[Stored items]
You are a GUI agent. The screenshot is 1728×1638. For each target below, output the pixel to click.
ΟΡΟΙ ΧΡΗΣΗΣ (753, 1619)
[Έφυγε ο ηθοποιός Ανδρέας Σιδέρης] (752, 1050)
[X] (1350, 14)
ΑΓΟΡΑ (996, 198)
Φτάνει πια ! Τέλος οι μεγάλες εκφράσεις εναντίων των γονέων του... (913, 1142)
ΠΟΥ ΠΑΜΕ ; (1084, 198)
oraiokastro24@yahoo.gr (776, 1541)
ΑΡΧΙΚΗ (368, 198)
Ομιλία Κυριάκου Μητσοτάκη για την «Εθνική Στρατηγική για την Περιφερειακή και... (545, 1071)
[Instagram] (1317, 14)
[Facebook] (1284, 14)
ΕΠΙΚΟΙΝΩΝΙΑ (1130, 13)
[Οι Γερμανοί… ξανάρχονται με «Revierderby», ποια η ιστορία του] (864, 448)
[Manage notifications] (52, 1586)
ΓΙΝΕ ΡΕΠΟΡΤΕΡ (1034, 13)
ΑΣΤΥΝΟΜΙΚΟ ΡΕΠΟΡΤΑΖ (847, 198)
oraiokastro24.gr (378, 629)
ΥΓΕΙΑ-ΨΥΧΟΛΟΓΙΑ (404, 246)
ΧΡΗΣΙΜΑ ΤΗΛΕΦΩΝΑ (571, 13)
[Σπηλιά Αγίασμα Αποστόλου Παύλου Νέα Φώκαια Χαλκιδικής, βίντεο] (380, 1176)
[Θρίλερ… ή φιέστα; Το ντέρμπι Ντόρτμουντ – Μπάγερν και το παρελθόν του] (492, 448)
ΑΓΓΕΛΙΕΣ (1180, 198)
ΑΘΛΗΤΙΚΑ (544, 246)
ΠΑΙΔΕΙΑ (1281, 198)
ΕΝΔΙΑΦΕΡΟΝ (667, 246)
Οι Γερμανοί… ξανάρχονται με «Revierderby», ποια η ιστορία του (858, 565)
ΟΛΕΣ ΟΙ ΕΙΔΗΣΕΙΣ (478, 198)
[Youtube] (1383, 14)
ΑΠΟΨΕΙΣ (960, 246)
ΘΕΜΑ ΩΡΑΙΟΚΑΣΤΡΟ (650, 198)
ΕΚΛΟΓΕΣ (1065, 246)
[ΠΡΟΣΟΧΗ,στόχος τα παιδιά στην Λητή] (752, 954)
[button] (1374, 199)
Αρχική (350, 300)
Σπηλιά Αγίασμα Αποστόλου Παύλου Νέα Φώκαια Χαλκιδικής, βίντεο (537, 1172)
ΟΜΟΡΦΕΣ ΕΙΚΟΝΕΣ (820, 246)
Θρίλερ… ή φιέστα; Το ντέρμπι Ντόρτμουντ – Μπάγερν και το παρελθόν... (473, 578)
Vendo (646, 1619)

THE PROBLEM:
Up to and including the final line of the data above, please copy every line exactly, starting from the one that contains "ΑΣΤΥΝΟΜΙΚΟ ΡΕΠΟΡΤΑΖ (847, 198)".

EXERCISE ANSWER:
ΑΣΤΥΝΟΜΙΚΟ ΡΕΠΟΡΤΑΖ (847, 198)
oraiokastro24.gr (378, 629)
ΥΓΕΙΑ-ΨΥΧΟΛΟΓΙΑ (404, 246)
ΧΡΗΣΙΜΑ ΤΗΛΕΦΩΝΑ (571, 13)
[Σπηλιά Αγίασμα Αποστόλου Παύλου Νέα Φώκαια Χαλκιδικής, βίντεο] (380, 1176)
[Θρίλερ… ή φιέστα; Το ντέρμπι Ντόρτμουντ – Μπάγερν και το παρελθόν του] (492, 448)
ΑΓΓΕΛΙΕΣ (1180, 198)
ΑΘΛΗΤΙΚΑ (544, 246)
ΠΑΙΔΕΙΑ (1281, 198)
ΕΝΔΙΑΦΕΡΟΝ (667, 246)
Οι Γερμανοί… ξανάρχονται με «Revierderby», ποια η ιστορία του (858, 565)
ΟΛΕΣ ΟΙ ΕΙΔΗΣΕΙΣ (478, 198)
[Youtube] (1383, 14)
ΑΠΟΨΕΙΣ (960, 246)
ΘΕΜΑ ΩΡΑΙΟΚΑΣΤΡΟ (650, 198)
ΕΚΛΟΓΕΣ (1065, 246)
[ΠΡΟΣΟΧΗ,στόχος τα παιδιά στην Λητή] (752, 954)
[button] (1374, 199)
Αρχική (350, 300)
Σπηλιά Αγίασμα Αποστόλου Παύλου Νέα Φώκαια Χαλκιδικής, βίντεο (537, 1172)
ΟΜΟΡΦΕΣ ΕΙΚΟΝΕΣ (820, 246)
Θρίλερ… ή φιέστα; Το ντέρμπι Ντόρτμουντ – Μπάγερν και το παρελθόν... (473, 578)
Vendo (646, 1619)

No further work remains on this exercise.